- **REQUIRED TASKS**
1. In the forum thread on DDR German Shepherds, list each distinct username that heads a post, once each.
2. Please rewrite the entries from the first line through the line with "12:37 pm (407, 644)", changing "Post Comment" to "Submit Comment" and keeping everything else the same.

* START TEXT SHOWN *

# Would a DDR GSD be a good family member?



## ^gsds4+ (Jun 14, 2011)

As opposed to American, Czech, West German, etc? I mean, check out THIS guy:




He is both ON A CHAIN, as well as ENCLOSED IN A FENCE.
I'm thinking escape artist.
I'm also thinking no one has spent time socializing him.
Just look at that straight back, huge chest and shoulders, and big head.
Properly socialized, would you trust this dude around your kids?


----------



## bmecholsky (May 10, 2011)

We have a 7 yr old DDR GSD. We could not ask for a better family dog. He was socialized from the start. Love kids of all ages.


----------



## Ace952 (Aug 5, 2010)

I know of the person that shot this video.
You are assuming a lot of things which isn't good as you are only seeing a video and don't know what is being done behind the camera.

Let me ask you this....

1. Why post this particular video of a DDR dog as opposed to the thousands of others on youtube?
2. What have you researched so far about DDR dogs and them being good family members?

I think the question your asking could be answered with a little internet research on your own.


----------



## ^gsds4+ (Jun 14, 2011)

*Charm school...*



bmecholsky said:


> We have a 7 yr old DDR GSD. We could not ask for a better family dog. He was socialized from the start. Love kids of all ages.


Thanks for your vote of confidence. In the park across from my house runs a small creek within which children of several ethnic groups gather in summer (year 'round, actually) to play. I plan to take him down there to spend LOTS of time with them, all splashing around like 'lil duckies!
I went to school with the mayor, and plan to press for a dog park behind the newly built softball fields. There is also a very nice wooded area beyond that with an old logging road. Just have to avoid the guys who walk their pack of pit bulls back there.
Exercise for Fido? Mingling successfully with strange-smelling human younglings? Got it covered.
I must have a DDR!


----------



## Emoore (Oct 9, 2002)

How much research have you done on DDR German Shepherds? What kind of training do you plan to do with him? Will he be your first Shepherd?

Read this thread as well if you haven't already:
http://www.germanshepherds.com/forum/bloodlines-pedigrees/155892-i-want-dark-black-sable-ddr.html


----------



## suzzyq01 (Feb 15, 2011)

DDR dogs are normally (using this loosely) lower drive, slowly maturing dogs that are a bit larger than their relative counterparts. 

The personality and GSD traits remain basically the same as GSD derived from other parts of the world. DDR is only where the dogs lineage was derived from (place of birth is the former Deutsches Demokratische Republik)

* END TEXT SHOWN *
* START RECORD EXCERPTS *

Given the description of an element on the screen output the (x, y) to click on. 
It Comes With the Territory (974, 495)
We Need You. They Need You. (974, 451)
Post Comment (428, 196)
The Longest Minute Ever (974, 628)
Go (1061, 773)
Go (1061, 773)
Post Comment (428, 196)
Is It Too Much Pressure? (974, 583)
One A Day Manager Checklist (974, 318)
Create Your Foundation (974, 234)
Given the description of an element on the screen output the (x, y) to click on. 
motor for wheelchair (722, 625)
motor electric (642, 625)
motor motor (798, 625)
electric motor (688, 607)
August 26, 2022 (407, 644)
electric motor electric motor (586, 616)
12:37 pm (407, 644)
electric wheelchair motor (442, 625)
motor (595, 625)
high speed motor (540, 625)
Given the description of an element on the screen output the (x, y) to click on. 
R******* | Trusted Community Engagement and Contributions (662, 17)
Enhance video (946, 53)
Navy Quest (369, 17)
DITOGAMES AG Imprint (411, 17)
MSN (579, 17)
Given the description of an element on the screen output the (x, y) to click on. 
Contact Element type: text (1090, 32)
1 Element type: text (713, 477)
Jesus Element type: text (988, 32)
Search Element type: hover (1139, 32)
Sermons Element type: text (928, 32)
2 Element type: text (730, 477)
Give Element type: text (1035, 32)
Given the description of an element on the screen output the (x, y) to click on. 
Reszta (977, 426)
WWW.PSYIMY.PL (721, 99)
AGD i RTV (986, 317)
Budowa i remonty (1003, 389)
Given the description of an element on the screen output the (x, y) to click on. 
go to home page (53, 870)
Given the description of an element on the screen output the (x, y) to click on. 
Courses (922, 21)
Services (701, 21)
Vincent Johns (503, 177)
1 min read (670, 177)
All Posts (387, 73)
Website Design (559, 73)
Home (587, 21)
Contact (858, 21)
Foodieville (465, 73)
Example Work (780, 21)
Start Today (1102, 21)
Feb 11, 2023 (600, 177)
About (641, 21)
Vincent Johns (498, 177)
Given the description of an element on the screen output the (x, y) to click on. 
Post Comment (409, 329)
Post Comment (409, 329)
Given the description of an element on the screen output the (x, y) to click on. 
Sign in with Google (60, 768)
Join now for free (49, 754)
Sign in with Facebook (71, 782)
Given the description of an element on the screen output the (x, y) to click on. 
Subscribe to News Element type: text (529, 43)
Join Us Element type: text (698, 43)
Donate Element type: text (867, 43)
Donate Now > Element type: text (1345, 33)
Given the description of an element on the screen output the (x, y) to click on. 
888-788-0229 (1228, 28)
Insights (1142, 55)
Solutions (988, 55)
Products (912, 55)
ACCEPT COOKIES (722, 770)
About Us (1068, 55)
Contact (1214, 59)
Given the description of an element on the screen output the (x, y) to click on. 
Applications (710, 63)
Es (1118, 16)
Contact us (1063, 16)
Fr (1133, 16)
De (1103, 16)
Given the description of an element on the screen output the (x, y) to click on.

* END RECORD EXCERPTS *

- **SOLUTIONS FOR EACH TASK**
1. ^gsds4+, bmecholsky, Ace952, Emoore, suzzyq01

2.
Given the description of an element on the screen output the (x, y) to click on. 
It Comes With the Territory (974, 495)
We Need You. They Need You. (974, 451)
Submit Comment (428, 196)
The Longest Minute Ever (974, 628)
Go (1061, 773)
Go (1061, 773)
Submit Comment (428, 196)
Is It Too Much Pressure? (974, 583)
One A Day Manager Checklist (974, 318)
Create Your Foundation (974, 234)
Given the description of an element on the screen output the (x, y) to click on. 
motor for wheelchair (722, 625)
motor electric (642, 625)
motor motor (798, 625)
electric motor (688, 607)
August 26, 2022 (407, 644)
electric motor electric motor (586, 616)
12:37 pm (407, 644)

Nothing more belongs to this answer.